## LIST OF TASKS
- A) In the passage on hauntings at Auschwitz, copy the text from "No professional paranormal" to "repeat such atrocities.".
- B) According to the passage on hauntings at Auschwitz, why do the authors think talking about the spirits at a death camp is worthwhile? Answer in one to three sentences.
- C) Carry on the passage about hauntings at Auschwitz from the point where it stops.

## DOCUMENT EXTRACT
— Start —

No professional paranormal group has ever investigated in a former death camp. These investigators are as uncomfortable with the idea of appearing to be disrespectful as we are to talk about the haunting activity. Is it the intensity of the suffering at these places that makes it feel wrong to talk about ghosts? Could it possibly help some lost and torture souls if people did come in and talk to them, listen to their stories or help try to cross them over? Why is it okay to investigate asylums or places of tragedy, but not a death camp. For us, talking about the spirits here helps to magnify just how horrible these places were and one thing we can never allow to happen,is for people to forget or be unaware of what happened. And we certainly do not want history to repeat such atrocities.

Auschwitz is considered one of the world’s most haunted locations. Visitors have reported feeling multiple cold spots while wandering the fields and after entering through the gates, there is a sense of dread and sadness that is overwhelming. There are people who suddenly burst into tears after entering and they can't contain themselves until they leave. The saddest stories are those that claim to feel the tiny hands of unseen children slip into theirs in the children’s centers or the gas chamber or when they stop to look at the heaps of shoes taken from prisoners and notice a child's tiny shoe in the pile. Visitors report that their cameras have jammed as they tried to photograph displays and some have caught strange shapes and orbs in photos. Disembodied voices have been heard pleading for helpin the rooms were bunk beds are on display. And truly chilling is that birds do not enter the camp, and in the rare times that they do, they do not sing. There is only one gas chamber still left at Auschwitz and it is small and dark. Many visitors have reported hearing weird noises and some have captured pictures and videos featuring strange figures in the gas chamber. Cold, moving spots in the air are felt and the touch of an unseen hand on a shoulder or back is not unusual.

— End —

## MATERIAL PROVIDED
— Start —

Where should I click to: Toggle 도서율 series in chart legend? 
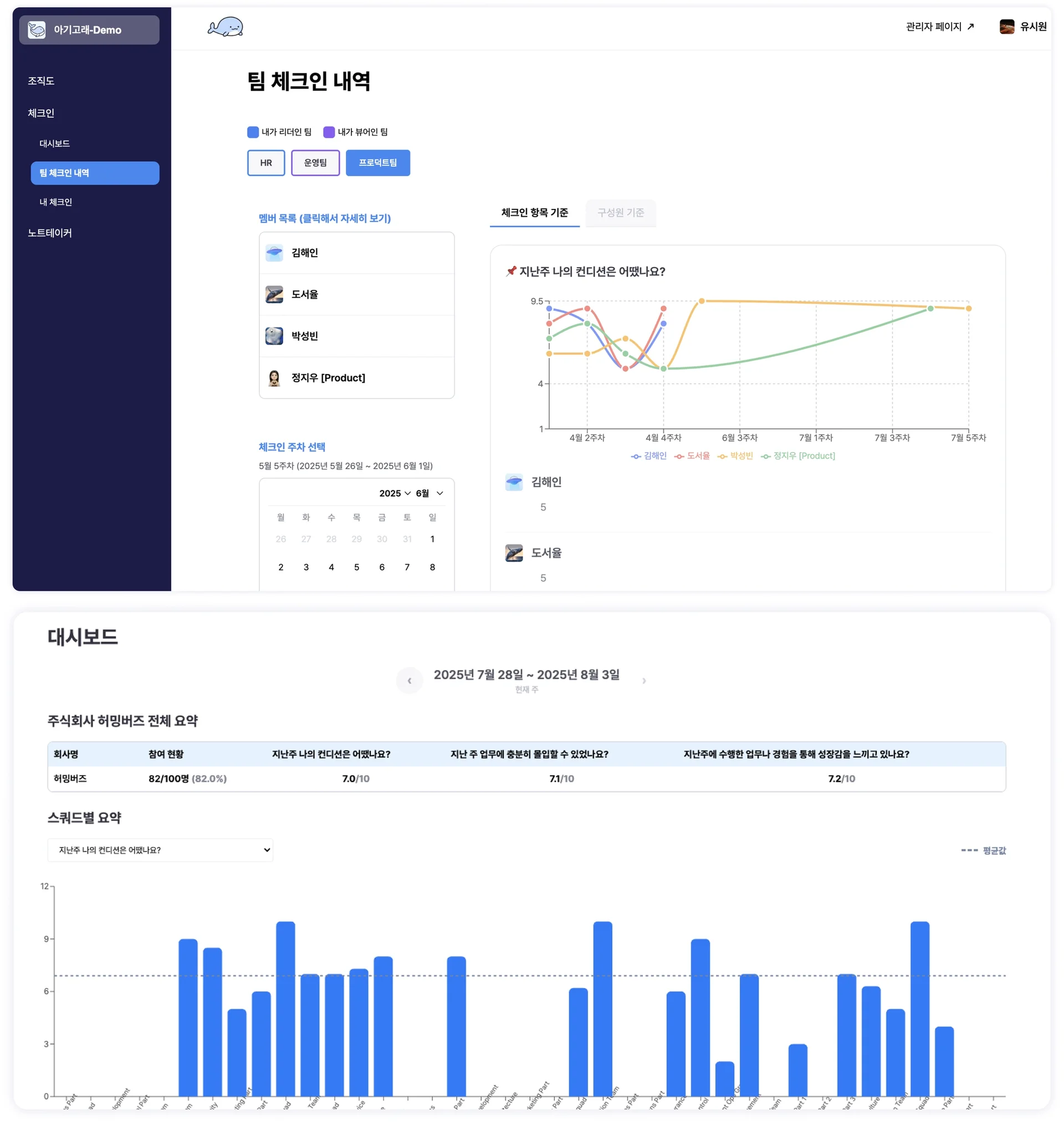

— End —

## THE ANSWERS
- A)
No professional paranormal group has ever investigated in a former death camp. These investigators are as uncomfortable with the idea of appearing to be disrespectful as we are to talk about the haunting activity. Is it the intensity of the suffering at these places that makes it feel wrong to talk about ghosts? Could it possibly help some lost and torture souls if people did come in and talk to them, listen to their stories or help try to cross them over? Why is it okay to investigate asylums or places of tragedy, but not a death camp. For us, talking about the spirits here helps to magnify just how horrible these places were and one thing we can never allow to happen,is for people to forget or be unaware of what happened. And we certainly do not want history to repeat such atrocities.

- B) The authors say that talking about the spirits helps show how horrible these places were. They hold that people must never be allowed to forget or be unaware of what happened there, and they do not want history to repeat such atrocities.

- C)
A Girl from Finland writes the Paranormal Blogging Blog and she wrote of her experiences visiting Auschwitz, "After that we went to the barrack number 13, the worst barrack in Auschwitz. There they...tested the Zycklon B [gas]. They killed thousands of humans in that barrack, or in the cellar actually. When we went down the stairs, I finally noticed something. It was cold, just like in haunted places. I started to hear weird noise from my headphones. It was like screaming, but not very loud. Everyone else noticed it too. When I turned my headphones off, it ended. I could also sense the despair again. Some people unexpectedly started to cry. There was a small room with a large candle. It was to respect the memory of a man who asked to get killed instead of a man who had a family. The man he saved by his death survived from Auschwitz alive."

Also from the Paranormal Blogging website: "I got one picture of something paranormal. There were barracks on two sides of the  railroad tracks. The other side was not open for tourists and visitors. But I could clearly see a man in one of the barracks. I took a picture of it with zoom. It looks like it is wearing the white stringed hat of Auschwitz prisoner. Maybe I captured the  famous spirit of Auschwitz? I am sorry about the bad resolution. Also see the orbs around the figure."


Dachau once housed over 200,000 prisoners and 25,000 people died there. Many Nazi guards came to an end along the “death walls” of the camp as Allied forces executed them after witnessing the horrors of the camp and the condition of the prisoners. The city of Dachau lives under the shadow of this dark past and has been seeking redemption ever since. The dead speak through memorials and placards, bullet holes in the walls and smoked-stained crematory chimneys. People report hearing audible cries of pain and feeling as though they are being touched. Again, an overwhelming feeling of sorrow is felt. bamastrick07 wrote, "I am in the Army I am stationed in Germany. My wife and I recently took a trip to Dachau Concentration Camp in Munich. I watched Ghost Hunters a lot and was really interested in paranormal activity. When we arrived there you could feel a strong presence in the air. The camp was really big and it took almost a whole day to walk through it all. But what I really don't understand and while I'm writing this is because, while walking through the area where the barracks used to be, I got sick. Just out of no where. As I walked a little further, it went away. My question is, was that paranormal? I was feeling fine all day until I got to that section. My wife and I walked to the old crematory. There were stories how people were tortured. As we walked in, I was taking pictures, and as my wife walked in and she almost passed out and had a severe headache. After we walked out, it went away. I took some pictures inside there and you could see too small orbs in the picture. So, again my question is, did my wife and I have paranormal experiences? I know that this isn't necessarily a story but it has been a question on my mind for quite sometime now."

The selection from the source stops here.